EXTRACTED RECORDS:
+--

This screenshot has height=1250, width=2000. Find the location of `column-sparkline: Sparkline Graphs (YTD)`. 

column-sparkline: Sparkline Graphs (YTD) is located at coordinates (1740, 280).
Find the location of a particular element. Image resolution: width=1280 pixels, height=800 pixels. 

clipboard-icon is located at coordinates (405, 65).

+--

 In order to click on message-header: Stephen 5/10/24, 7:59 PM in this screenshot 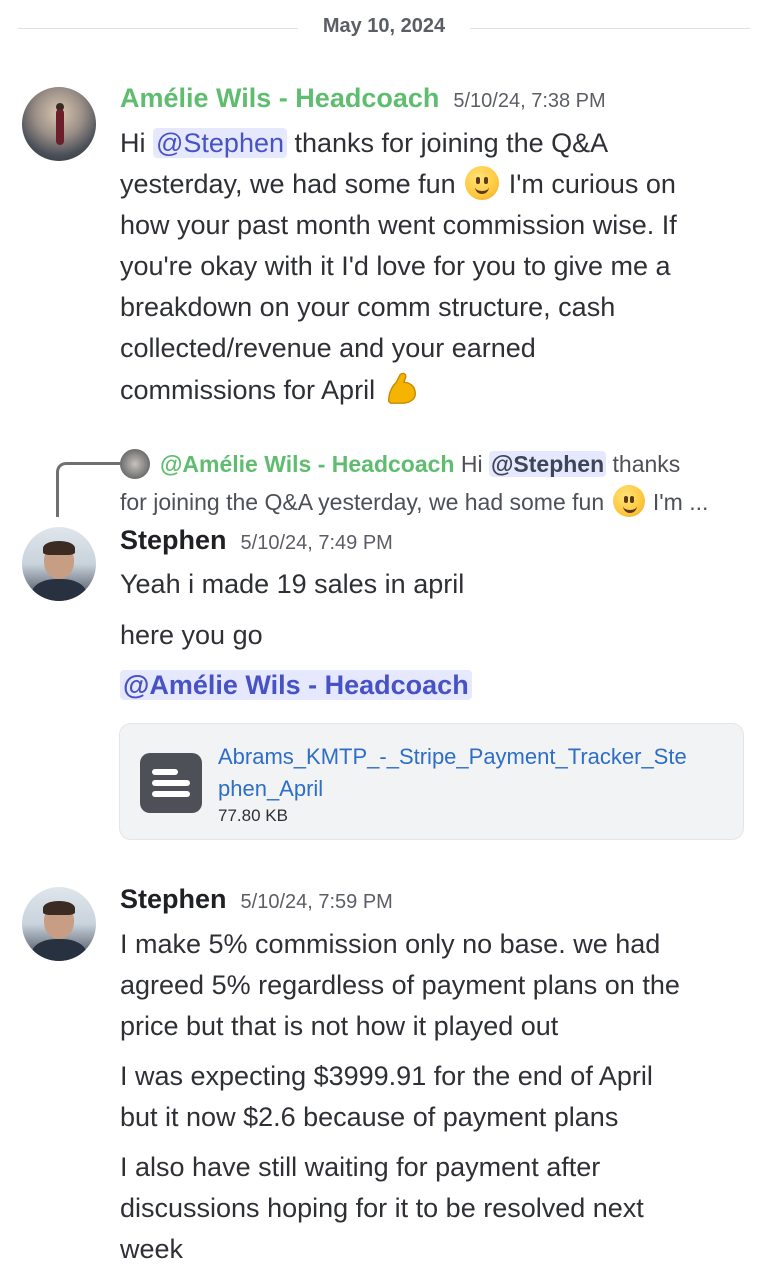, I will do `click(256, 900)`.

+--

TASK TO COMPLETE: Repeat the entries verbatim, from the line with "Find the location of a" through the line with "clipboard-icon is located", both included.

RESULT FOR THIS EXERCISE:
Find the location of a particular element. Image resolution: width=1280 pixels, height=800 pixels. 

clipboard-icon is located at coordinates (405, 65).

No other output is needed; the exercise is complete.